Vous pouvez bien sûr contrôler les données que vous partagez avec vos applications et celles de vos amis sur Facebook. "Dans la plupart des cas, ce contrôle se fait a posteriori et les usagers n'ont pas conscience des données qu'ils partagent, s'insurge Arthur Messaud. Refuser de communiquer même certaines de ces données signifie par ailleurs souvent que l'application fonctionnera mal, ou pas du tout."
Facebook ne peut plus contrôler l'usage des données une fois qu'elles ont été transmises à une tierce partie. Or, les révélations sur Cambridge Analytica montrent qu'elles peuvent être utilisées pour influencer massivement les internautes.
Pour l'association, Facebook devrait obtenir le consentement direct de ses usagers avant de transmettre leurs données personnelles à des applications tierces.
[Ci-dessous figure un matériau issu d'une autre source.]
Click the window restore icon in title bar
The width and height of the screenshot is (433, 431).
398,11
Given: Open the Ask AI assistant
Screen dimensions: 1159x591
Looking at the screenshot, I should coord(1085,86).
Le fait de mentionner quelles informations sont communiquées dans les conditions d'utilisation, que peu d'internautes lisent, est insuffisant. Ce problème se pose également concernant les autres réseaux sociaux rachetés par le groupe Facebook. En décembre 2017, la Cnil a mis en demeure WhatsApp pour transfert illégal de données vers sa maison mère."Les données de ses utilisateurs sont transmises à la société Facebook [depuis son rachat] pour trois finalités : le ciblage publicitaire, la sécurité et l'évaluation et l'amélioration des services", dénonce la Cnil. "Ces données ne sont pourtant pas utiles au bon fonctionnement de WhatsApp", ajoute Arthur Messaud.
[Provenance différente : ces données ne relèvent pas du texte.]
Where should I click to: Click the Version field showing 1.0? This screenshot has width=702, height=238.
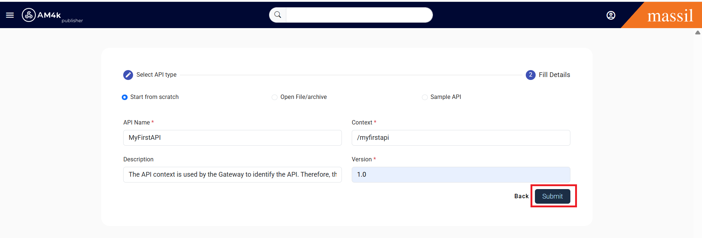point(461,175)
Un règlement européen pour protéger les données
Facebook a déjà été épinglé dans plusieurs pays européens pour l'utilisation opaque des données de ses utilisateurs. En février, un tribunal allemand a jugé illégaux certains réglages par défaut de Facebook, rappelle le Guardian (en anglais) : sur l'application mobile Messenger, la géolocalisation était préactivée ; dans les paramètres de confidentialité, les profils des utilisateurs pouvaient par défaut apparaître dans les moteurs de recherche. La justice allemande a estimé que l'utilisateur aurait dû consentir activement à ces réglages avant qu'ils ne soient mis en place. L'utilisation des cookies pour traquer l'activité des internautes sur des sites tiers, sanctionnée par la Cnil, a également été condamnée en Belgique en 2015, rappelle Le Monde.
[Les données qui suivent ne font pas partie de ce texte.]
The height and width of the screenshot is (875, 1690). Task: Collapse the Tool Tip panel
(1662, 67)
Un nouveau règlement européen sur la protection des données personnelles (RGPD) doit toutefois mieux encadrer ces pratiques à partir du 25 mai prochain. Il impose plus de transparence sur les données collectées, un consentement explicite à leur utilisation ou encore le droit à l'oubli. Il oblige également les entreprises à assurer la protection des données qu'elles collectent et à avertir rapidement la Cnil en cas de perte, de vol ou de divulgation, sous peine d'amendes qui pourront aller jusqu'à 4% du chiffre d'affaires mondial, précise RTL.
"Il sera désormais possible d'attaquer Facebook avec des actions de groupe et lui imposer de véritables sanctions", assure Arthur Messaud, qui précise que La Quadrature du net est "en train d'élaborer un plan d'action". "Nous sommes dans une nouvelle ère, où la population se sent enfin légitime pour contester les géants du web, conclut le juriste. Cela devrait enfin nous permettre de mieux protéger les données personnelles des internautes."